Input data:
>>>>

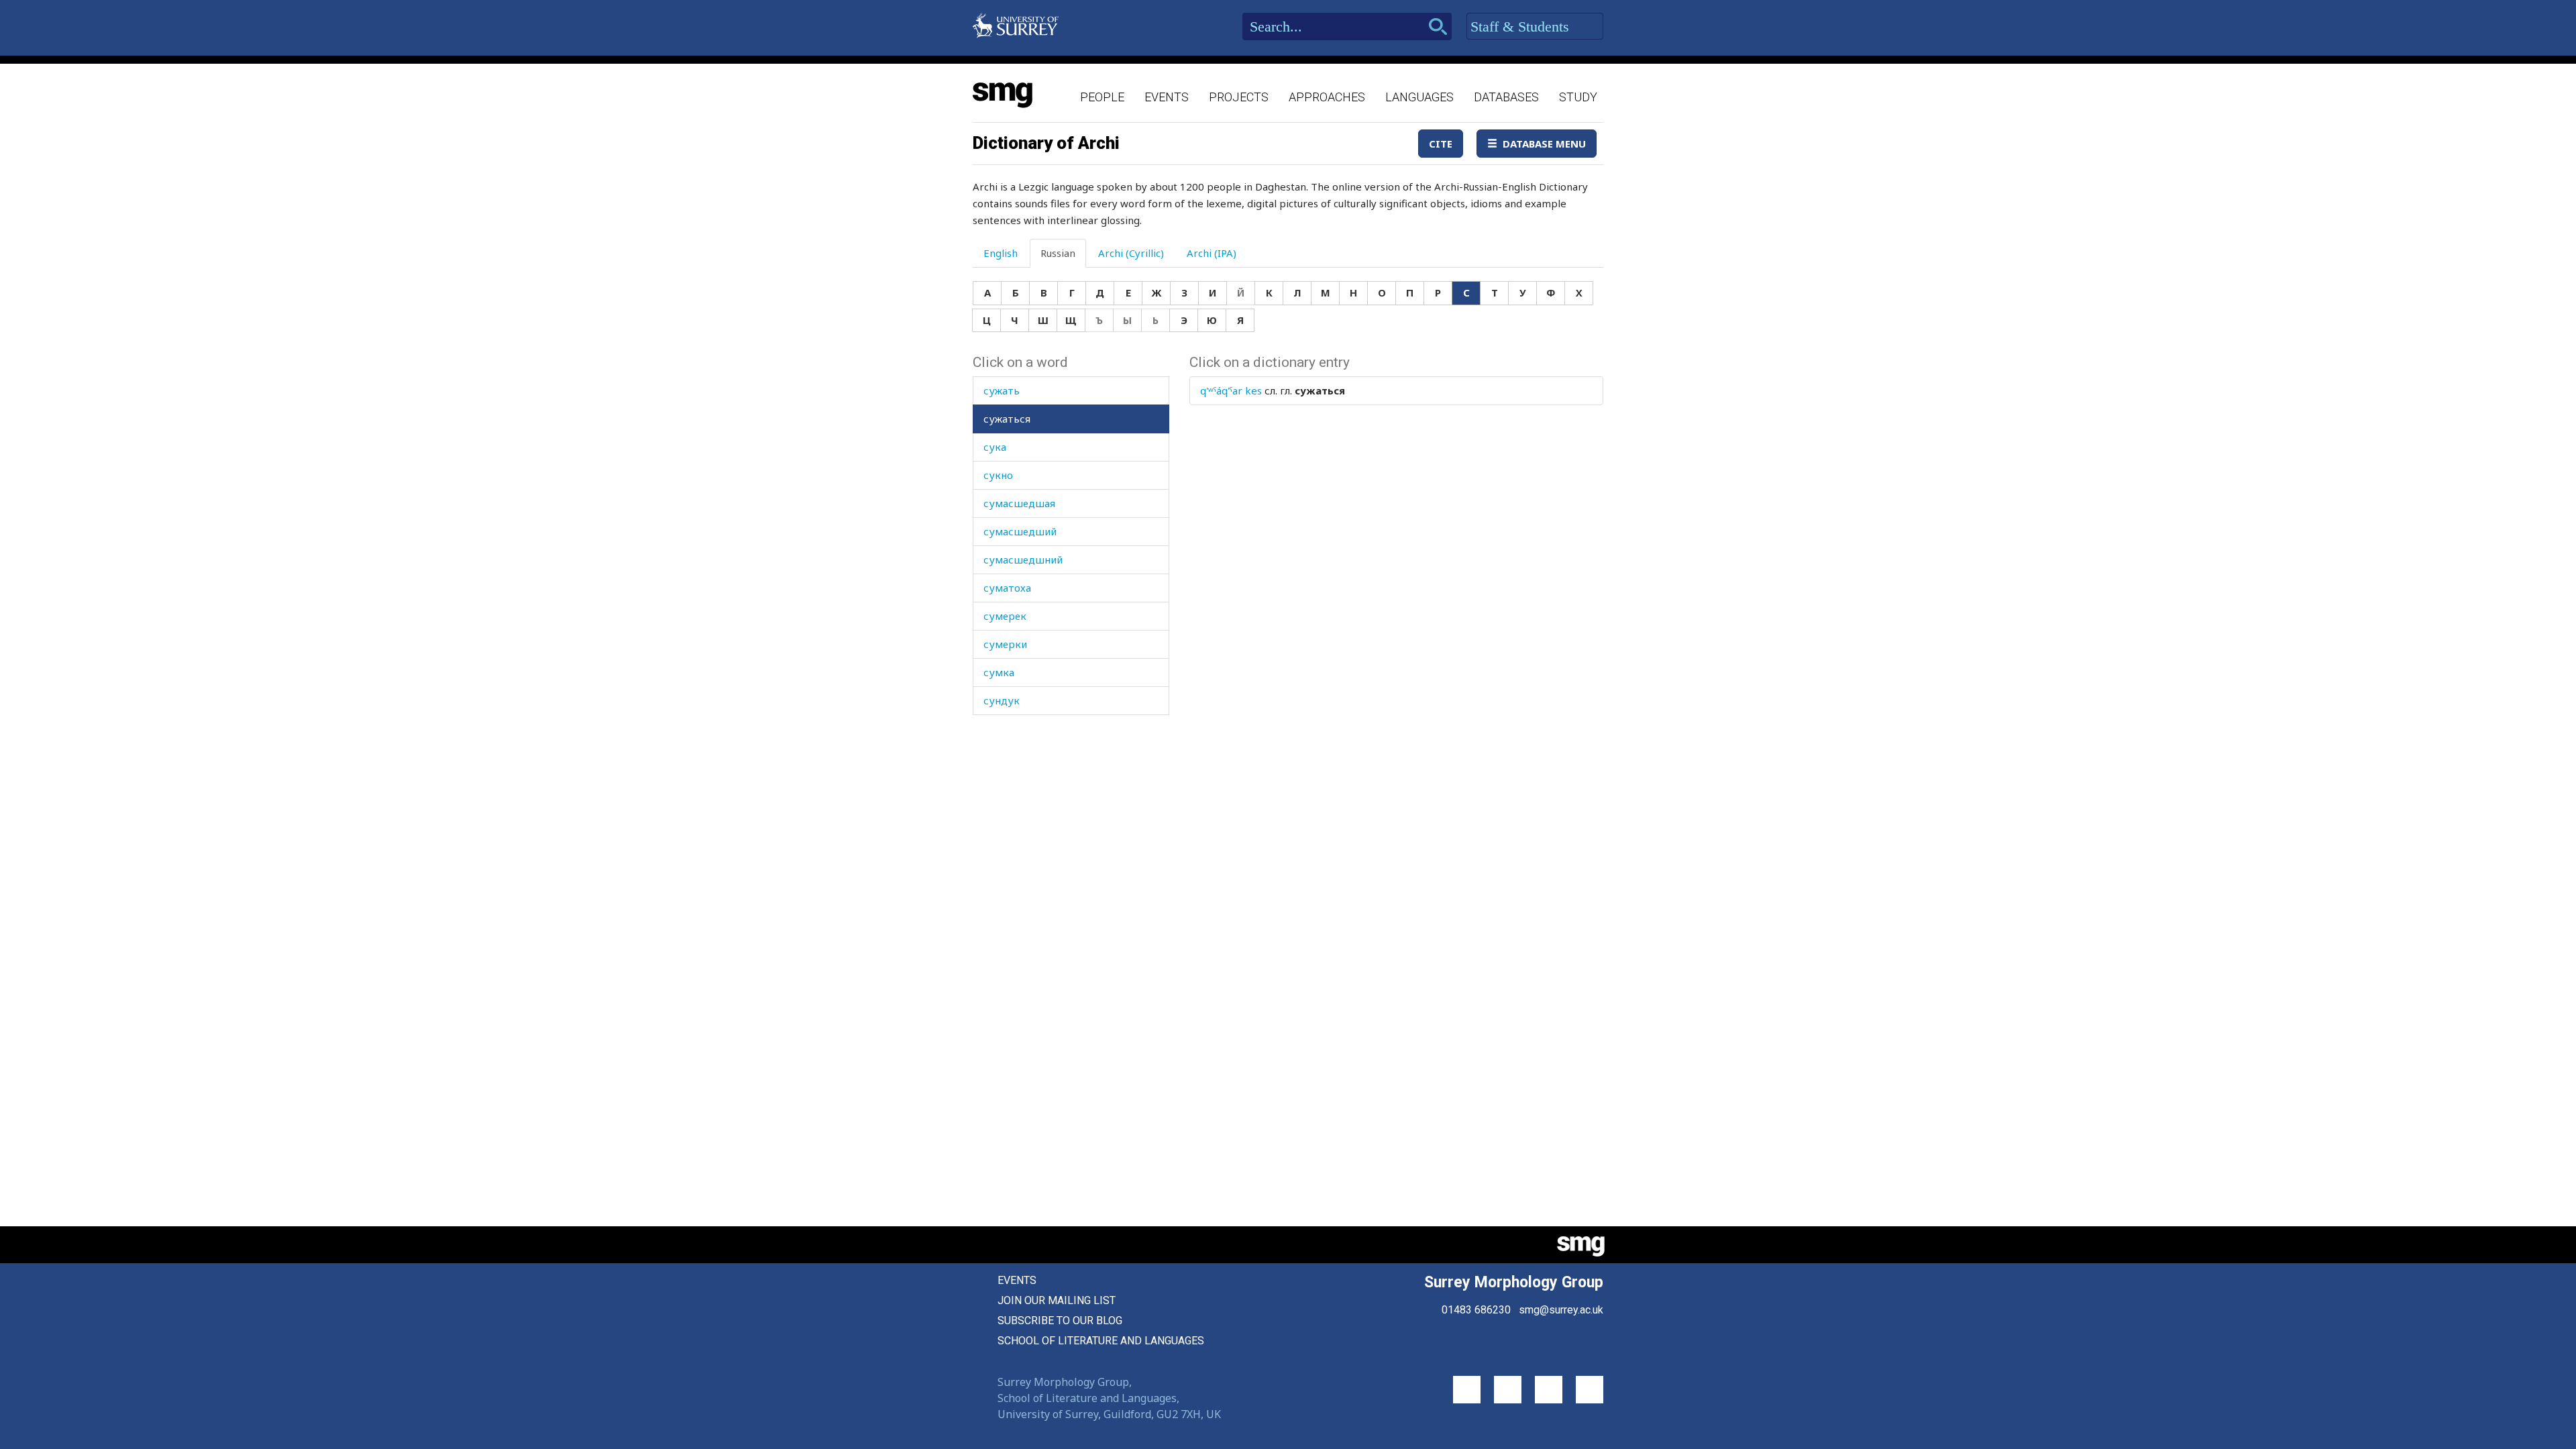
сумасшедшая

<<<<
>>>>

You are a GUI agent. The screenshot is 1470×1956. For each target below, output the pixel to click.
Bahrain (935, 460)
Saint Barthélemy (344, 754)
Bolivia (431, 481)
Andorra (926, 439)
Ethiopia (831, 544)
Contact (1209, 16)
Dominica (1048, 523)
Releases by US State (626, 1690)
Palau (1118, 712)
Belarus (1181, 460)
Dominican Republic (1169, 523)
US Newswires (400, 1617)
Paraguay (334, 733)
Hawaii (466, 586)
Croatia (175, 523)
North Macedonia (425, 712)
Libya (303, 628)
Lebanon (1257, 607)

<<<<

Task directions: From the records above, print only the lines between the one holding "Bahrain (935, 460)" and the one holding "Lebanon (1257, 607)", inclusive, exactly as they stand.

Solution:
Bahrain (935, 460)
Saint Barthélemy (344, 754)
Bolivia (431, 481)
Andorra (926, 439)
Ethiopia (831, 544)
Contact (1209, 16)
Dominica (1048, 523)
Releases by US State (626, 1690)
Palau (1118, 712)
Belarus (1181, 460)
Dominican Republic (1169, 523)
US Newswires (400, 1617)
Paraguay (334, 733)
Hawaii (466, 586)
Croatia (175, 523)
North Macedonia (425, 712)
Libya (303, 628)
Lebanon (1257, 607)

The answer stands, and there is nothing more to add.